In the case of the ANP, the Tory lead in the first instalment was matched the same day by a poll from ICM. My second Conservative lead at the end of June – within the margin of error of being a Labour lead – also reflected a general narrowing in the polls. This week’s 7-point Labour lead was matched by polls from YouGov and Populus, with Opinium putting Labour ahead by six points.
The Ashcroft National Poll, May – July 2014
The most interesting difference between my weekly telephone poll and the most frequently published online polls is not the levels of “volatility”, which are comparable, but the consistent differences in the combined share of the two main parties. At the 2010 general election, Labour and the Conservatives together received 67% of votes in Great Britain. Over the life of the ANP, YouGov and Populus have consistently found the combined two-party scores to be higher than this, and often above 70%. The ANP, meanwhile, along with telephone pollsters ComRes and ICM, have found lower combined totals in some cases closer to 60%.
This is a notable difference given that combined support for the two main parties has been in decline for sixty years. Could we be seeing a reversal in this trend? Or do the higher scores for established parties from these online pollsters reflect the inclusion of party identification in their methodology?
This is by no means to criticise my polling colleagues, who generally take an open-minded approach to questions like this. Anthony Wells of YouGov, for example, writes a very thoughtful and balanced polling blog which as well as being an excellent source of data serves as a prolonged reminder to distinguish the wood from the trees.
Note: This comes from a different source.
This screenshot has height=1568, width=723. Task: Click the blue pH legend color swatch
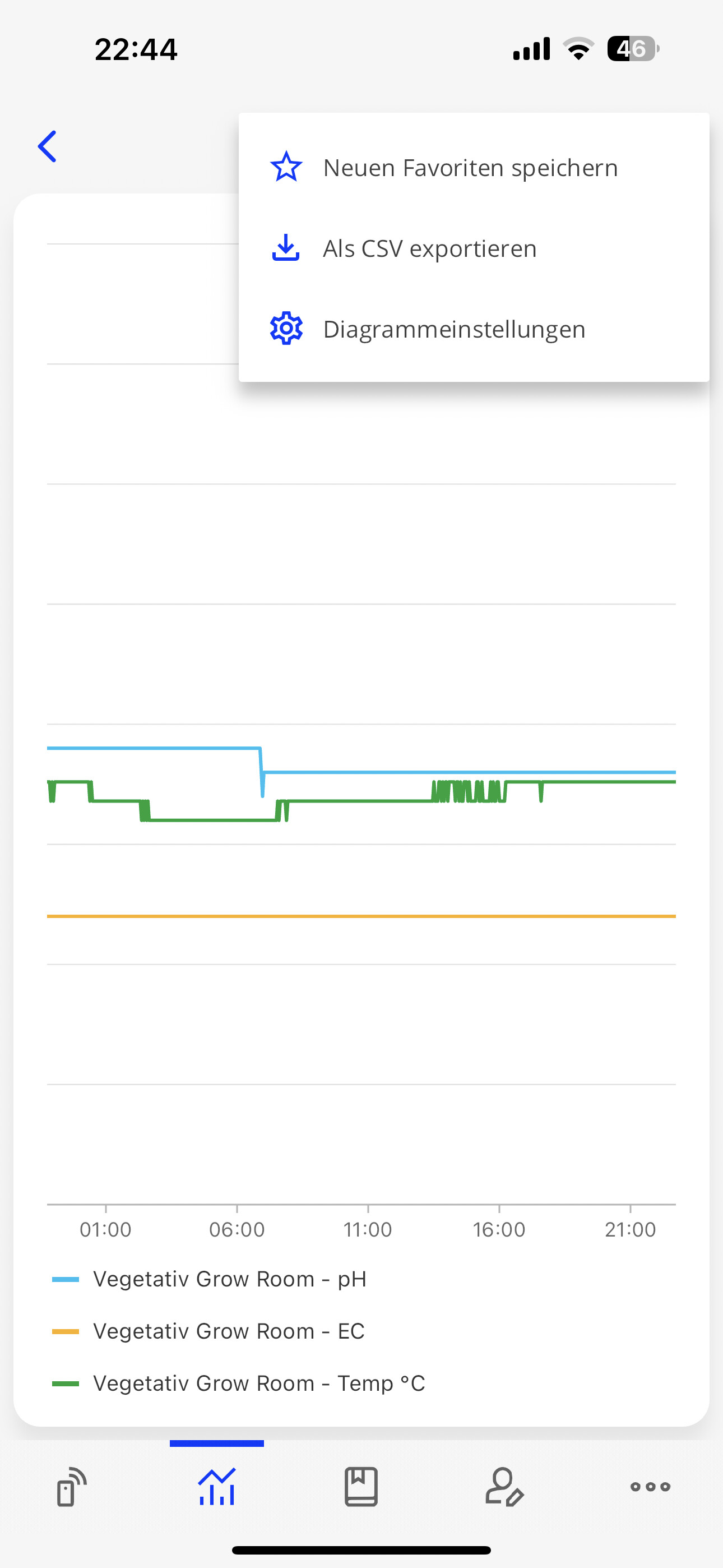[x=66, y=1280]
As I said when launching my polling programme for the year to the general election, all pollsters grapple with methodological dilemmas with the aim of measuring opinion as accurately as they can. As they do so, the numbers bounce around a bit, both because of the statistics, and the voters.
But over time, they tell a story. And in the Ashcroft National Poll, the story so far is of a Labour lead broadly in line with that found by other pollsters, but with the two main parties commanding less support between them than is often reported elsewhere. Will that discrepancy persist, or will telephone-based polls like mine find rising support for the two main parties as we move into the autumn?
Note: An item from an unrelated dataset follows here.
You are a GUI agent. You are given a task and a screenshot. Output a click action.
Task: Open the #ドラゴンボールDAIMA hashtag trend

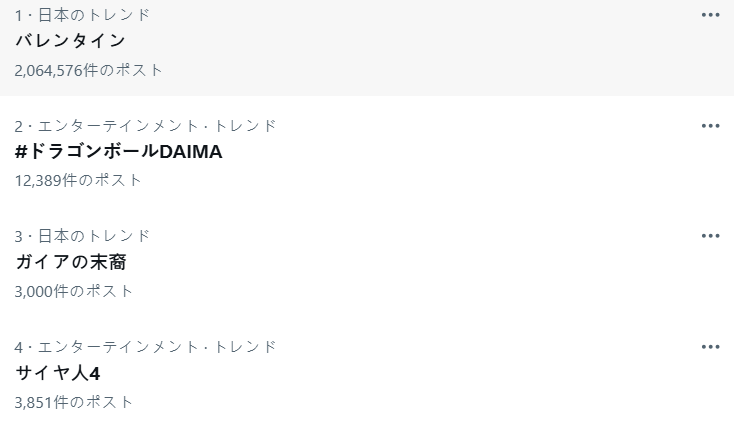119,152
The weeks and months either side of the European elections have often been the times when parties like UKIP and the Greens have done best in the polls. How long that effect will last this time, and to what extent, is a far more interesting question and more significant to the outcome of the general election than variations from one week to the next in a single poll.
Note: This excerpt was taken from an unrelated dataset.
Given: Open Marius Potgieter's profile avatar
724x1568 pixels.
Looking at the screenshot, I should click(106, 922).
Over the last decade my research has looked at some of the central political questions of the time – why the Conservatives persisted in losing elections, attitudes to public policy issues including Europe and immigration, the political outlook of ethnic minority voters, the rise of UKIP and the challenges facing each of the established parties. The research has been on a large scale and published in full, so others are free to take or leave whatever lessons are to be learned.
The same is true of the ANP – except, of course, that other voting intention figures are published on an almost daily basis, so people can – if they are so minded – pick the ones they like best. Like all pollsters, I have become used to being praised if a single poll fits with people’s hopes and expectations, and criticised if it does not. The purpose of polling is not to prove a point but to try and provide – within the laws of statistics – an honest snapshot and a measure of opinion over time. That is what I will continue to do.